On September 14, State Rep Mitch Bolinsky dispatched the latest in a volume of advisories sharing that the Connecticut Department of Transportation was planning “yet another nighttime closure of the westbound Interstate-84, Exit 9 ramps.

“I apologize for the late notice, but DOT was a bit tardy getting this information to my office,” Bolinsky stated.

This scheduled five-night closure of the I-84 westbound Exit 9 on- and off-ramps in Newtown was scheduled to conclude after The Newtown Bee’s print edition went to press September 17. Bolinsky said the collateral work plan involved nighttime milling and resurfacing. During that period, the westbound ramps were supposed to be closed each night from 8 pm until 5 am the following morning.

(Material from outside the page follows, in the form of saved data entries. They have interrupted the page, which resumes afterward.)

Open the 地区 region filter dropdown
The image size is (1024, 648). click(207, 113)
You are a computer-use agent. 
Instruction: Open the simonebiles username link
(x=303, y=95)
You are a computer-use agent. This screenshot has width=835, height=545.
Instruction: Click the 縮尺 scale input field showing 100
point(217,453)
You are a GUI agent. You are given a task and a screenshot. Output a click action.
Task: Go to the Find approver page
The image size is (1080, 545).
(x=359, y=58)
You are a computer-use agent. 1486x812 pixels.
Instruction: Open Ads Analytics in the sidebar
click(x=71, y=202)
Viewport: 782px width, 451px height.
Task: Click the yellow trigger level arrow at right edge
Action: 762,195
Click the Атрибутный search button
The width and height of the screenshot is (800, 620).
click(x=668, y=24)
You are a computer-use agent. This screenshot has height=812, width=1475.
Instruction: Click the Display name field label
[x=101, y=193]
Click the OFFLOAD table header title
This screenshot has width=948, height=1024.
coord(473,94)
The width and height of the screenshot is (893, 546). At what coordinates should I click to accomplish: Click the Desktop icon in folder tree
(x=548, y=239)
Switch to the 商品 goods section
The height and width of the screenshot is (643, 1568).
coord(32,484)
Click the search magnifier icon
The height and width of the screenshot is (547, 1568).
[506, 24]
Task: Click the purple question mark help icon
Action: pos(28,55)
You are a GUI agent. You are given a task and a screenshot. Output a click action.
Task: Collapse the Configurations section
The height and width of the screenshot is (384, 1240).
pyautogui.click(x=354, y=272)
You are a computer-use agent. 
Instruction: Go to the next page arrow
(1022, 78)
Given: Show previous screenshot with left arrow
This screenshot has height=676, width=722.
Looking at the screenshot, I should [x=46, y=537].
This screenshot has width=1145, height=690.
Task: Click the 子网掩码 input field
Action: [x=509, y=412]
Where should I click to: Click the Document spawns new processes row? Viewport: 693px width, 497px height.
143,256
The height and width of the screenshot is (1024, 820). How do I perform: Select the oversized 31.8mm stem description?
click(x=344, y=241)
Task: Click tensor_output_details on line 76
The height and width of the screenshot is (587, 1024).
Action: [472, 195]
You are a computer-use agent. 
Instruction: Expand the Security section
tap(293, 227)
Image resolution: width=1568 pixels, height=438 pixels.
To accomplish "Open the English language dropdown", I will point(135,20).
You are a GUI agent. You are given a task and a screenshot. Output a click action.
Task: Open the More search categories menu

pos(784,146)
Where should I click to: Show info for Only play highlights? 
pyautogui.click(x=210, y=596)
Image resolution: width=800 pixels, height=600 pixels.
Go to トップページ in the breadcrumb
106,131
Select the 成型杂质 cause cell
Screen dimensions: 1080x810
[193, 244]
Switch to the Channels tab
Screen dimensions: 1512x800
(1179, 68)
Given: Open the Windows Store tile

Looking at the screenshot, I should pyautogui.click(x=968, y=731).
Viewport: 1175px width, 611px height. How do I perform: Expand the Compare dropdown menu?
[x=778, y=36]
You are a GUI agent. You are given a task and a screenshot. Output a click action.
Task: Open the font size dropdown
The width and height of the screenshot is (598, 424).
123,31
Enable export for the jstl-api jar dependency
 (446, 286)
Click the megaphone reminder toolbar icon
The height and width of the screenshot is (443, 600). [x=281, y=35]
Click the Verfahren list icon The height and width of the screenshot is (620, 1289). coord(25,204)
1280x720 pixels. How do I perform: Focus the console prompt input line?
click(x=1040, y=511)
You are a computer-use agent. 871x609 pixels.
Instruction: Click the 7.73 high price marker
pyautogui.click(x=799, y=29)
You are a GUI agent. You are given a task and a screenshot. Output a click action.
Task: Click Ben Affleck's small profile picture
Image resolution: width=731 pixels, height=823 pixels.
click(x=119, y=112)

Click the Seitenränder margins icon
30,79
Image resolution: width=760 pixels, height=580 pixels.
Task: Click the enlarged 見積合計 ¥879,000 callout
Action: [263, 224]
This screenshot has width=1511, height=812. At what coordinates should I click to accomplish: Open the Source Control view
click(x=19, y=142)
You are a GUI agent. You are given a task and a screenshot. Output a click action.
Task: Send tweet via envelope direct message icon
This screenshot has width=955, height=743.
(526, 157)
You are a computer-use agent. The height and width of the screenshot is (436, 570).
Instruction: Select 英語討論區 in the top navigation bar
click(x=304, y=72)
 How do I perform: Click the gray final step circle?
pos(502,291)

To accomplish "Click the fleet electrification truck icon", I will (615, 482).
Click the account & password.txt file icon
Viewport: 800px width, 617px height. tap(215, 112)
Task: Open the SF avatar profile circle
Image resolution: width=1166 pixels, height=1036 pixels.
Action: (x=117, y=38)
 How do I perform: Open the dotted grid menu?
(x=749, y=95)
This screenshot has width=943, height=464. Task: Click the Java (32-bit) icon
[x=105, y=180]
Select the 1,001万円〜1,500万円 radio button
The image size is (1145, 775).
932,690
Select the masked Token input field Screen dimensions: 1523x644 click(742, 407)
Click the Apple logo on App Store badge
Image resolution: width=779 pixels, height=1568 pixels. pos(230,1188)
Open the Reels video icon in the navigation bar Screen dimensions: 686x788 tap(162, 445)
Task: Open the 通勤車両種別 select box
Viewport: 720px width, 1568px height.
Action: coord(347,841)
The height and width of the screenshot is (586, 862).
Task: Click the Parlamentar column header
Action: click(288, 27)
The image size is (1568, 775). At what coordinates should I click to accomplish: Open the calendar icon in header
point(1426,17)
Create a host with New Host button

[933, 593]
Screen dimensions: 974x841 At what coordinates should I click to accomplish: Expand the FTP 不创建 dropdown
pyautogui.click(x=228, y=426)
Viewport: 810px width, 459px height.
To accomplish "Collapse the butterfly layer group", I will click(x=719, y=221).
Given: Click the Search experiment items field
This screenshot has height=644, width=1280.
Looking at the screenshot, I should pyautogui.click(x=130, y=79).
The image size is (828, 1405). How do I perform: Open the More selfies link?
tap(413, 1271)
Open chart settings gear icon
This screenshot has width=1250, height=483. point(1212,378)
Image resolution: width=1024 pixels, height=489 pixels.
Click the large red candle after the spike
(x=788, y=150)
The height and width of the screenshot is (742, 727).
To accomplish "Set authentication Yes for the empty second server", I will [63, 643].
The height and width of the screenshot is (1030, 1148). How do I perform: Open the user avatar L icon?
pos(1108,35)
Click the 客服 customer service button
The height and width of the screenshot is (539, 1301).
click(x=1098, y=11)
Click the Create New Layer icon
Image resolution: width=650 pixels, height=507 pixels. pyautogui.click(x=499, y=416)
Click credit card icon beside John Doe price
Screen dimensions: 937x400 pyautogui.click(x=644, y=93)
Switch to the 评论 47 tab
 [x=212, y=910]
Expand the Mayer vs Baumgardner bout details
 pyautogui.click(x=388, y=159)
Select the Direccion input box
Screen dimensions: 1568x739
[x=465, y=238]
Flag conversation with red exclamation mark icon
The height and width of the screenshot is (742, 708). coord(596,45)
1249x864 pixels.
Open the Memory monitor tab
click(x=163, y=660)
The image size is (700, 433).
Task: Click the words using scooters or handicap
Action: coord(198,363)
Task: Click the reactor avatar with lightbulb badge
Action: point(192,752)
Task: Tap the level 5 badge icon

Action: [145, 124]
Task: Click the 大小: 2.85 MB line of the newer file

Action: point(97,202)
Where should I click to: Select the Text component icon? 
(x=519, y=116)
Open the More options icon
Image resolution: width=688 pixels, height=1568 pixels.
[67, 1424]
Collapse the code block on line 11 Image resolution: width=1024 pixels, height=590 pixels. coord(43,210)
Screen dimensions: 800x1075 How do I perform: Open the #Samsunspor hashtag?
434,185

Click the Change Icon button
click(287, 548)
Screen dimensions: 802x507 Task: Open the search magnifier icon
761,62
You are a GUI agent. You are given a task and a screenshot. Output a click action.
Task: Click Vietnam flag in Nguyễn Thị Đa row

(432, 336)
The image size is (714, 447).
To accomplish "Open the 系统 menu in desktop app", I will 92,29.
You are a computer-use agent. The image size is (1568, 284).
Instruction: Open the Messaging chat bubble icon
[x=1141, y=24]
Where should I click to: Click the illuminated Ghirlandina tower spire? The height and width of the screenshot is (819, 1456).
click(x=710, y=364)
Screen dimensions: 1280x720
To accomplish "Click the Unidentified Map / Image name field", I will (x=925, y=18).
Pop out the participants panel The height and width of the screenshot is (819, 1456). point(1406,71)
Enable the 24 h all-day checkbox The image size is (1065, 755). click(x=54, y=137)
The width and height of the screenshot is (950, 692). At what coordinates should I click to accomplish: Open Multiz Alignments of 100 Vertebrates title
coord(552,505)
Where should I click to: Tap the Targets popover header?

“While these and multiple previous closures and related detours are necessary to facilitate ongoing construction and safety improvement activities, they have been nonetheless frustrating and confusing to residents and commuters. In late August, Newtown resident Jill Previs wrote to The Newtown Bee about it, stating, “Here we go again... another summer coming to a close and again the RT 84 paving project in Newtown still has not been completed.”

Previs noted that in 2019, “DOT work on Route 84 Exit 9-10 Eastbound... started in May with paving the highway, tearing the highway up, inserting cement rectangles, signs were put up warning of dates for ramp closures, dates came and went, signs were removed, signs reappeared with new dates, dates came and went and to date ramps still have not been paved. Then came winter.”

Fast forwarding to 2020, Previs noted the same routine was playing out on Route 84 Exit 9-10 westbound.

“Started in May with tearing up the highway and inserting cement rectangles,” she noted. “The notification signs are a joke. First they alerted us to days in May when the ramp would be closed. Those were changed several times then disappeared. Now they have reappeared, notifying us of ramp work, but again nothing happens. No work is done. The ramp has not been touched in six months, but we have had plenty of notifications arrive and pass on the signs.”

One of Previs’ main concerns beyond the inconvenience, is purely economical.

“We are paying for this inefficient waste of material, time, and manpower,” Previs said of herself and fellow state taxpayers. “I could have arranged a better plan and gotten it done before the plants closed for winter. This has been a bad joke at the expense of the taxpayers. Maybe we all need to alert the media to get this out in the public eye.”

Acting on the reader’s behalf, The Newtown Bee reached out and received a return call and follow-up memo from DOT communications representative Kevin Nursick. On his call, Nursick explained that to ensure maximum safety of DOT and contract crews working on the highway — especially at night — that it is common practice to close and detour traffic away from various on and off ramps that may connect to areas where highway work is progressing.

He said a number of other factors could cause advisories sent with the best of intentions and planning to suddenly change. Changes could be prompted by inclement weather or weather forecasts, the re-deployment of intended crews to other projects for myriad reasons, or a shortage of personnel scheduled for planned work locations.

In his follow-up, Nursick noted that the current I-84 work — identified as Project 96-200 in Newtown — started on January 25, 2019 with an original completion date of November 4, 2020.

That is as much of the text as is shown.